[BEGIN]
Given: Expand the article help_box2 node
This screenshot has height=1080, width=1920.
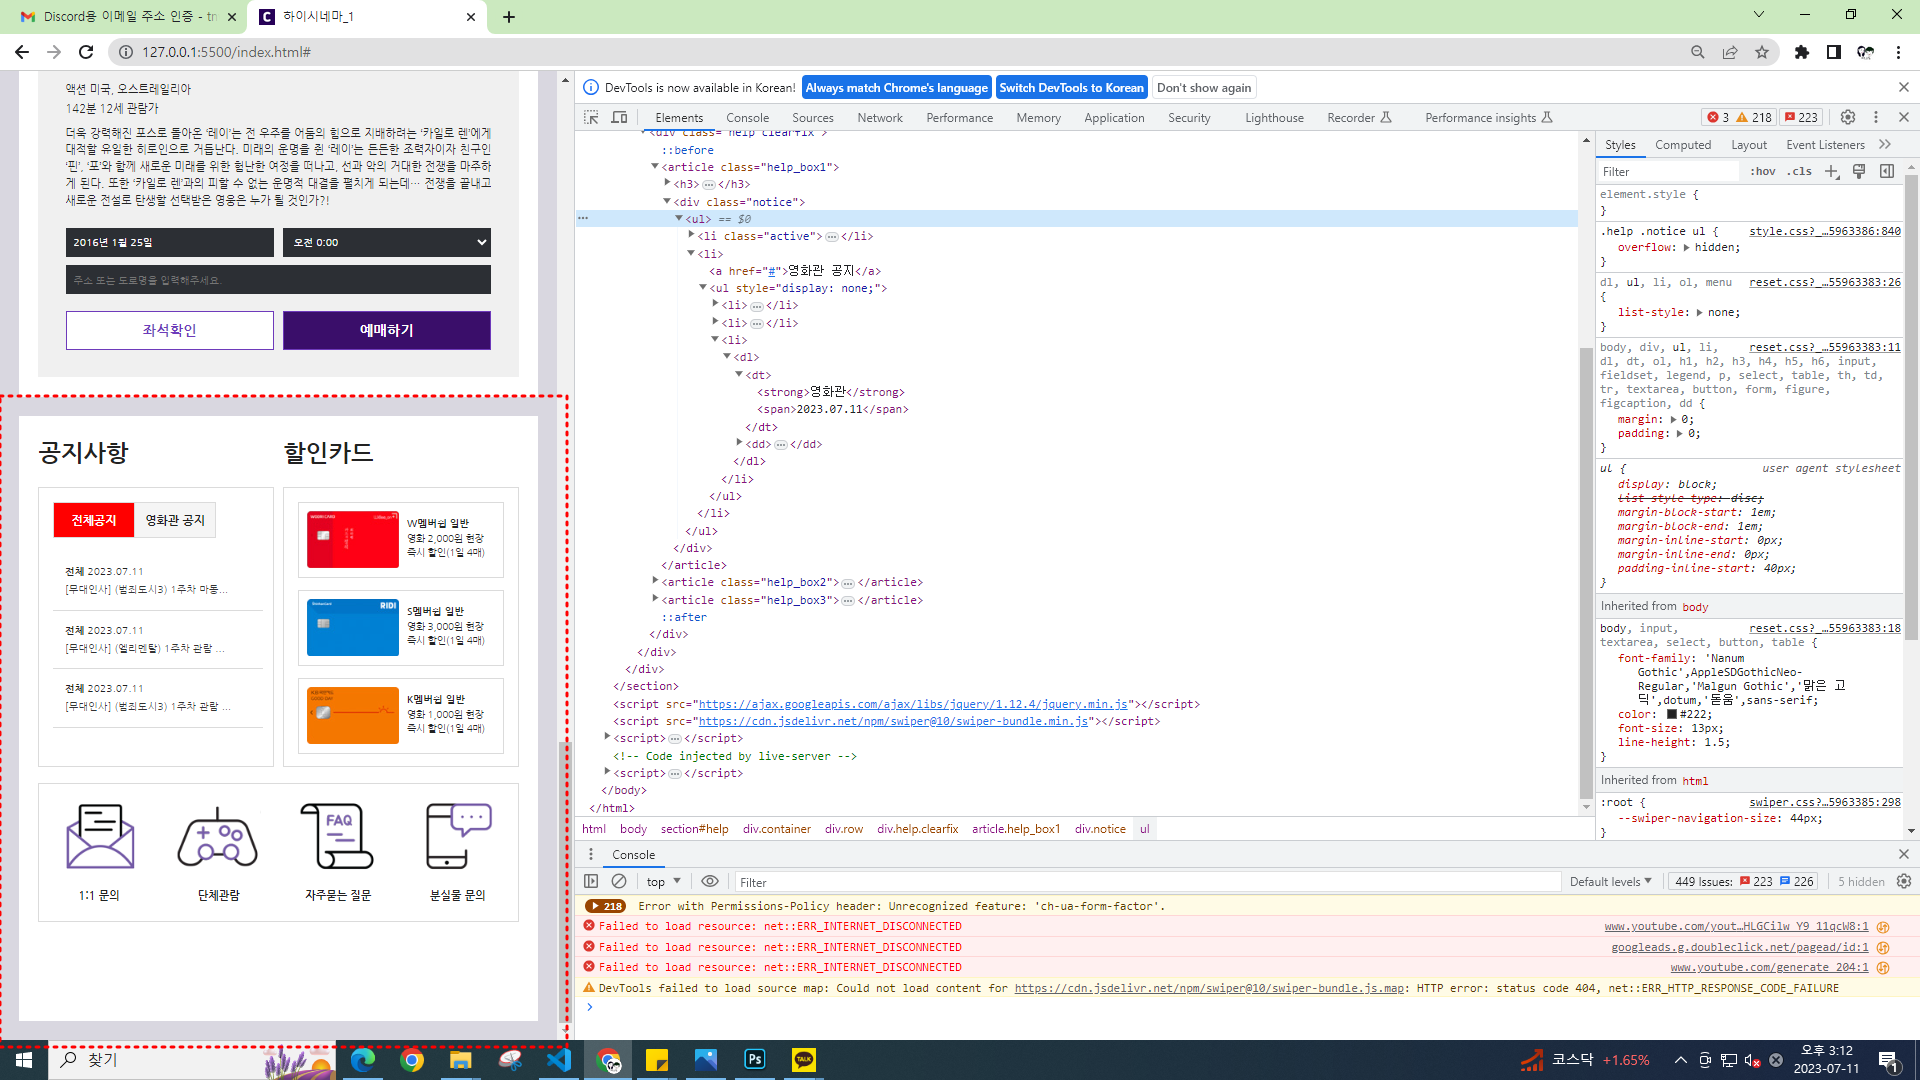Looking at the screenshot, I should (x=656, y=581).
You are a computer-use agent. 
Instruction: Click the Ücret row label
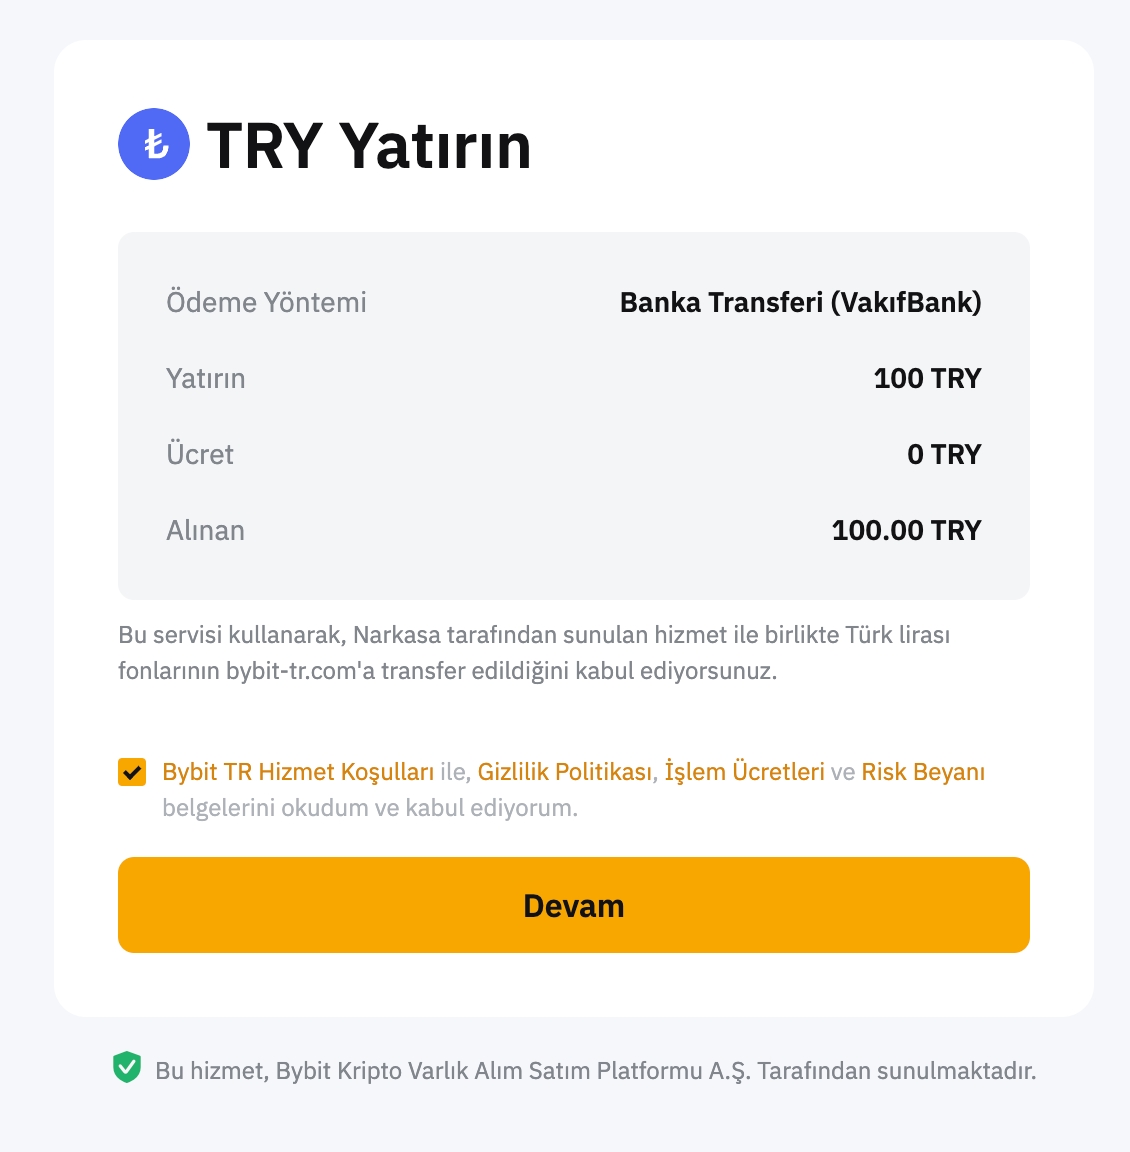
[END]
--- Problem ---
Convert the lines of the items above into a JSON list of strings, one string per line, skipping blank lines. Leave the pictures out of your answer.

--- Reply ---
[
  "Given: Expand the article help_box2 node",
  "This screenshot has height=1080, width=1920.",
  "Looking at the screenshot, I should (x=656, y=581).",
  "You are a computer-use agent. ",
  "Instruction: Click the Ücret row label"
]